## What is expected:
Which lines run from the one containing "Batch List (163, 230)" to the end of the entries? Copy them exactly, both ends included, and give nothing else.

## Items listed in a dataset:
^^^^
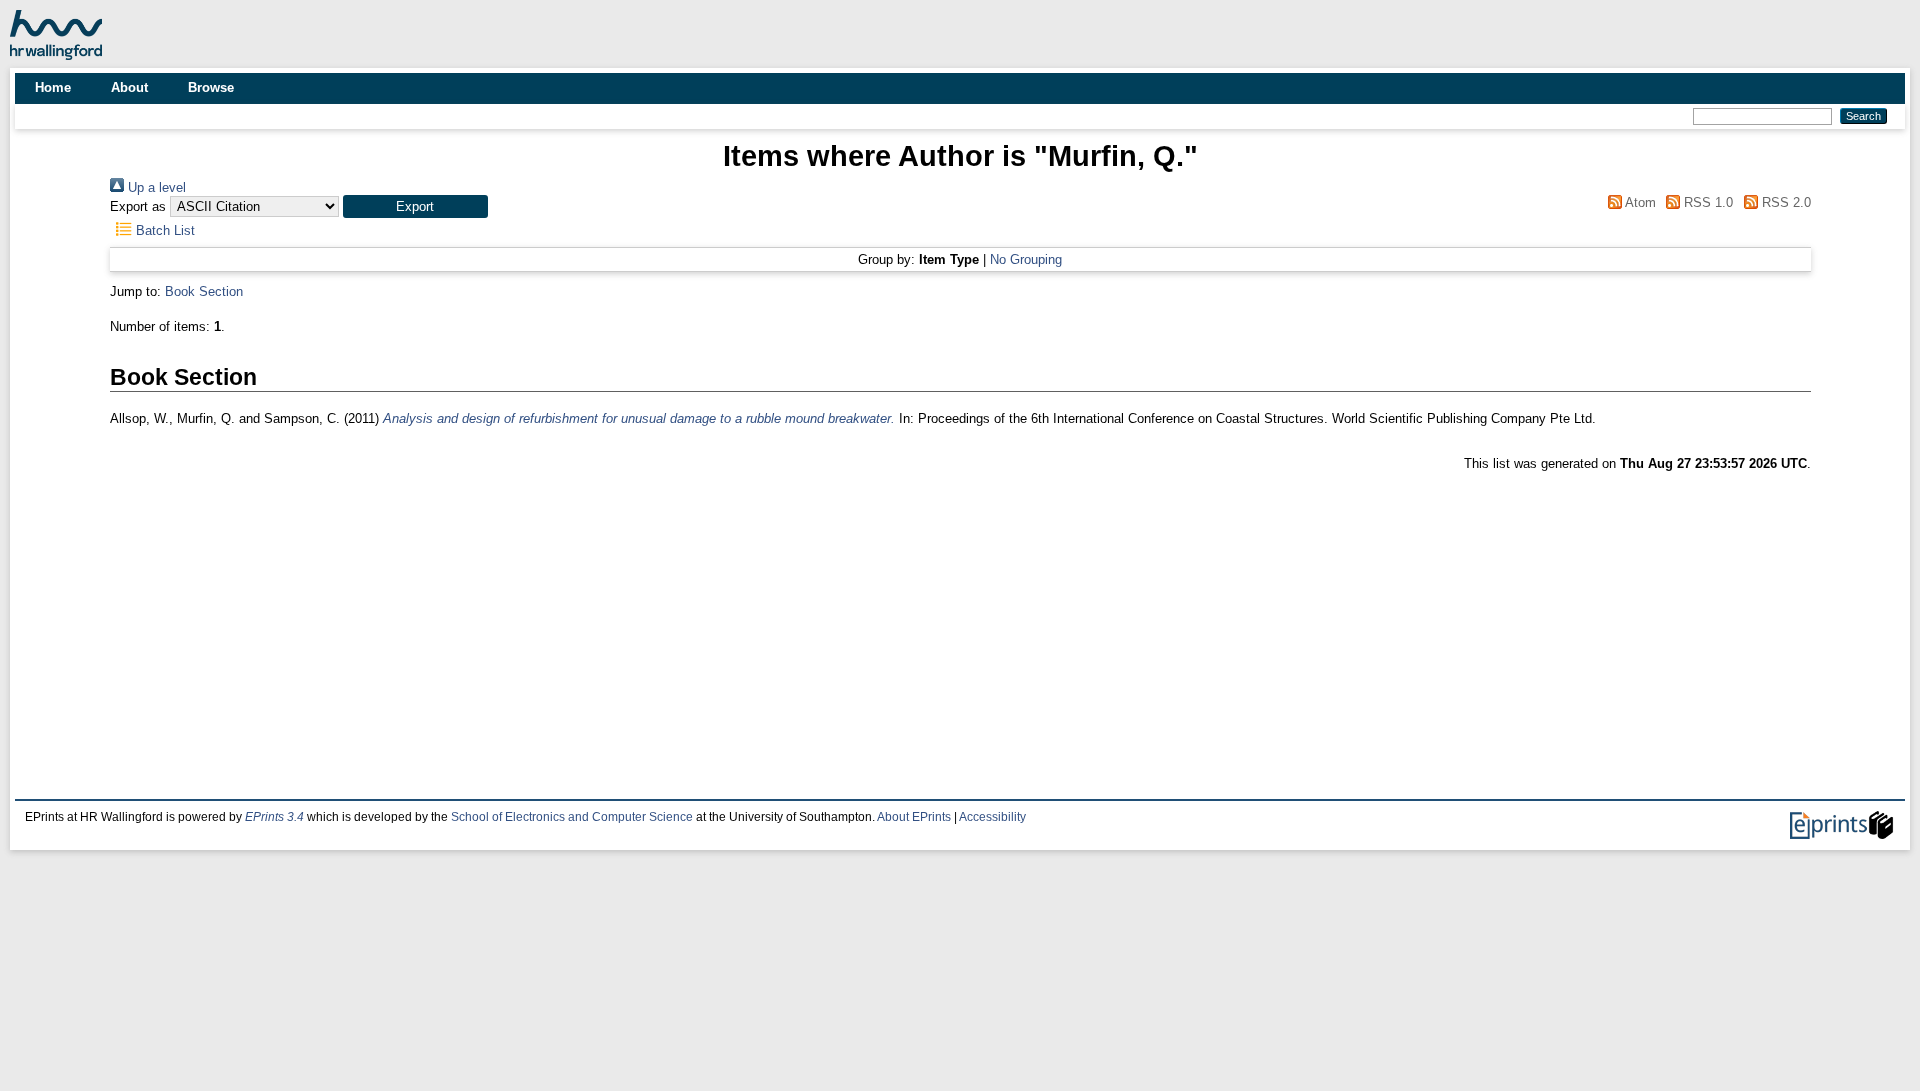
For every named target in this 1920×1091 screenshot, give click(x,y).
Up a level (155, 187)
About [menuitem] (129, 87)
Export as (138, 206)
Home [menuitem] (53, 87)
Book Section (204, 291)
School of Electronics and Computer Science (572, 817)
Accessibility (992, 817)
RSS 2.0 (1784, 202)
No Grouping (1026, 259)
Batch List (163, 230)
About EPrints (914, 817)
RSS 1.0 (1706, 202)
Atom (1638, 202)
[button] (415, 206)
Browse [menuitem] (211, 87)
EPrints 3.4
^^^^
## Answer box:
Batch List (163, 230)
About EPrints (914, 817)
RSS 1.0 (1706, 202)
Atom (1638, 202)
[button] (415, 206)
Browse [menuitem] (211, 87)
EPrints 3.4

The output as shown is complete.